10.待ち合わせ

 春川さんにメッセージをもらった次の日、俺は東中の正門で待っていた。

 俺と春川さんにとって、ここは何よりも明確な待ち合わせ場所だろう。

 急なスケジュールとはいえ、この日曜日を過ぎれば来週まで延びてしまいかねない。

 ほどなくして春川さんらしき人が助手席に乗っている車が、ゆっくりと門の前に停まる。ここの門は内に入り込んでいるから、少し停めるくらいなら他者の通行の邪魔にはならない。

「お待たせしちゃったかしら……暑い中ごめんなさいね」

 春川さんと……おそらくその旦那さんが車から降りてきた。

「いえ、特に長いこと突っ立ってるわけじゃありませんから」

 俺は苦笑して言った。

 待ち合わせの40分前には着いていた俺も俺だが、30分前には到着したお二人もなかなかだ。

 春川さんたちの車には、もう一人乗っている人物がいた。

 後部座席のドアが開いて、そこから小学校高学年くらいの男の子が出てくる。

 そして……もう乗っている人は居そうにない。

 嫌な予感しか、しなかった。が。

「にーちゃんがねーちゃんのカレシ?」

 少年が茶化す雰囲気ではなく、純粋にそう聞いてくるので、俺の目は点になった。暗い気分が吹っ飛んでしまう。

「……いや、違う」

 なんとか答えると、少年は「なんだ、そっか」とか言って少し残念そうにしたので、何故か悪いことをしてしまった気分になる。

「トウヤ、失礼ですよ」

 ……この三人はすべて春川さんなのだから、仕方なく下の名前で呼ばせていただくとして……チナツさんがトウヤ君の両頬をぷにーっと引っ張っていて、トウヤ君は「いてーよかーさん~」とか口では言いつつも笑っている。
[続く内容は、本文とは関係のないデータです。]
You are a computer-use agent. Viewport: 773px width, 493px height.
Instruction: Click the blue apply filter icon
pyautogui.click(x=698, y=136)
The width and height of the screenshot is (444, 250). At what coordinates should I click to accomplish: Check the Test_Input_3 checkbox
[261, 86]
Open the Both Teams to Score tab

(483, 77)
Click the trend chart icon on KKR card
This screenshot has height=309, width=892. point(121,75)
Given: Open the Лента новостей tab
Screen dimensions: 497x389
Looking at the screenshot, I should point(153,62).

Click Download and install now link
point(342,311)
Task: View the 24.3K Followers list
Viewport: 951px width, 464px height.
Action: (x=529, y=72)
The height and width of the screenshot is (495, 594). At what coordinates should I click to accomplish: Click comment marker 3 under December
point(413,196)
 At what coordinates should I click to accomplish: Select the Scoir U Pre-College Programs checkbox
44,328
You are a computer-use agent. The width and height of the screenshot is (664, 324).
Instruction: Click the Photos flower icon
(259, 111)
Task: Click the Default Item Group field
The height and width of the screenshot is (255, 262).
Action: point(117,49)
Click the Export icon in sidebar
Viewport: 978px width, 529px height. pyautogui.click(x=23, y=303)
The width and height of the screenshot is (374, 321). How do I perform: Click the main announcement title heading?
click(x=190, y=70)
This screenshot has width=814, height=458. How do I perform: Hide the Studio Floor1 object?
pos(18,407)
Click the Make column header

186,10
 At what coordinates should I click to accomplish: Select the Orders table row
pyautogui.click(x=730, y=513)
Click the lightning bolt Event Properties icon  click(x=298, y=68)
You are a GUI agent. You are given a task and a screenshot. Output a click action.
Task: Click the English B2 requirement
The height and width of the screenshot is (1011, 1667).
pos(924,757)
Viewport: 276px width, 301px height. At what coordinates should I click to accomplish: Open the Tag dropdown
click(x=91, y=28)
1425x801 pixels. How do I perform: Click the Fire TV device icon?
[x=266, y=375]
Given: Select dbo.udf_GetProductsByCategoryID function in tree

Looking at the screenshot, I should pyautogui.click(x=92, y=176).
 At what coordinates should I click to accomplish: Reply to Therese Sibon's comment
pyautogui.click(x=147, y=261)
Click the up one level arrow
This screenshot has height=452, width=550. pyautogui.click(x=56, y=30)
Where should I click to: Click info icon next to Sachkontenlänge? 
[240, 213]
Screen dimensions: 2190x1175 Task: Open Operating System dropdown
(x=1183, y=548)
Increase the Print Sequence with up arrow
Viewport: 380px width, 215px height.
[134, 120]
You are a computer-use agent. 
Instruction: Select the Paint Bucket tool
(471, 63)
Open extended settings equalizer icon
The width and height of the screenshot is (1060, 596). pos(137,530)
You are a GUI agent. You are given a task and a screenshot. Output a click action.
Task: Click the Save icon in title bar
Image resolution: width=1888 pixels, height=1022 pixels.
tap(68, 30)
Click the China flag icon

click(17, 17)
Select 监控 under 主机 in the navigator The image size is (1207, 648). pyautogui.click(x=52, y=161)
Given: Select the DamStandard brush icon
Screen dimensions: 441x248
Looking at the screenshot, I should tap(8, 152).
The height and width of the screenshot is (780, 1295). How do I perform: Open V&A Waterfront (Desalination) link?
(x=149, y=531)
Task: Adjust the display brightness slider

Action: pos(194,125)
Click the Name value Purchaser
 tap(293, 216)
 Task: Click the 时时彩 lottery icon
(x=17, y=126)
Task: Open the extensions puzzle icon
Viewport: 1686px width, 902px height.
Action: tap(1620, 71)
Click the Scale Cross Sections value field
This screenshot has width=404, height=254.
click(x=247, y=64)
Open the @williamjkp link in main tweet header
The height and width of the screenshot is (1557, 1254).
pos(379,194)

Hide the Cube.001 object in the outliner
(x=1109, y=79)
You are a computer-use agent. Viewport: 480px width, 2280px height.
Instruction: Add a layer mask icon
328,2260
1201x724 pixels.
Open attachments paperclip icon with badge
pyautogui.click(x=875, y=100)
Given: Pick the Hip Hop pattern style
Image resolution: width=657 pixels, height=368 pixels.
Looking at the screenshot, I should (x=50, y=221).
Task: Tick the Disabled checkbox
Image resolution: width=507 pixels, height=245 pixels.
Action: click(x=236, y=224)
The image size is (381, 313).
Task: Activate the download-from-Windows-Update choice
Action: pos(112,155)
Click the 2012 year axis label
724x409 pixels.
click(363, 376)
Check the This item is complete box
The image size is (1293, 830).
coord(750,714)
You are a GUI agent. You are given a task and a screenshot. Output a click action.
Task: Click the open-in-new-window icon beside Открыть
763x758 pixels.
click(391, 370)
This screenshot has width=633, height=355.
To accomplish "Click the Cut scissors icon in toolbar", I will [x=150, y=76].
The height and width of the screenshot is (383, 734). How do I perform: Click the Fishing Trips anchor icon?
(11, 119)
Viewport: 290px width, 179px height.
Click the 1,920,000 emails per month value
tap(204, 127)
それはとても微笑ましいじゃれ合いだった。

「一家総出だとびっくりさせてしまうかと思いましたが……私も会わせていただきたかったんです。すみません」

 旦那さんがぺこりと頭を下げるので俺は気にしないでくださいと言う。大人に頭を下げられると本当に困惑してしまう。こんなやり取りはこの数日で何回やらなければいけないのだろうか。

「よしっ。……じゃ、サユキのとこにいきましょ」

 そう言ったチナツさんの表情はとても明るかった。

 けれど俺にはそれが、作り笑いに見えてしまっていた。